When you put sunscreen on your dog, be sure to avoid the eyes but be sure to get the area around her face and ears covered, as well as her tummy if she likes to sunbathe belly-up. If she’ll be outside for an extended period, reapply the sunscreen about every two hours.
Even if your dog has a healthy, resilient digestive tract, it’s best to keep party and barbequed foods out of reach, along with potentially toxic people foods like chocolate, coffee, onions, grapes, raisins, and bread dough. Corn on the cob, also a popular food this time of year, can be very dangerous because the cob is indigestible and can get stuck in the digestive tract, requiring surgery.
Another watch-out is cooked bones, which are dangerous to dogs because they tend to splinter. Most veterinarians have performed surgery to remove shards, splinters and blockages from dogs who were given or scavenged cooked bones. Tragically, some cases prove fatal.

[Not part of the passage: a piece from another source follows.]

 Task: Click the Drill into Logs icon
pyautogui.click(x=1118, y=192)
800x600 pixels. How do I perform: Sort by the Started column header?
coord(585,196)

But with that said, your pet has a biological requirement for the nutrients found in bone marrow and the bones themselves, and fortunately, most dogs love to chew raw bones for the yummy taste, the mental stimulation, and because all that gnawing is great exercise for the muscles of the jaw. So when it comes to bones, play it safe and offer your dog only raw bones — either edible bones and/or recreational bones.
During gatherings at your home (or elsewhere, if you bring your dog along), it’s also important to keep all alcoholic drinks out of reach of your pet, and make sure your guests do the same. Alcohol is poison to dogs, and depending on how much is ingested, your pet can become very intoxicated, weak, depressed, and even comatose. Severe alcohol poisoning can result in death from respiratory failure.
Many commonly used fertilizers, pesticides and herbicides are loaded with chemicals that can prove toxic to pets. The same goes for rodent bait. Don’t allow your dog or cat access to areas of your garden, lawn, house, or outbuildings where chemicals have been used. Take the same precautions when walking your dog.
Store all chemicals out of reach of your pet, and remember to keep citronella candles, oil products and insect coils out of your pet’s reach as well.
If you’ll be doing any planting to brighten up your home or yard, before you stock up on seeds or visit your local nursery, make sure you know which plants, flowers and greenery are toxic to your pet if ingested.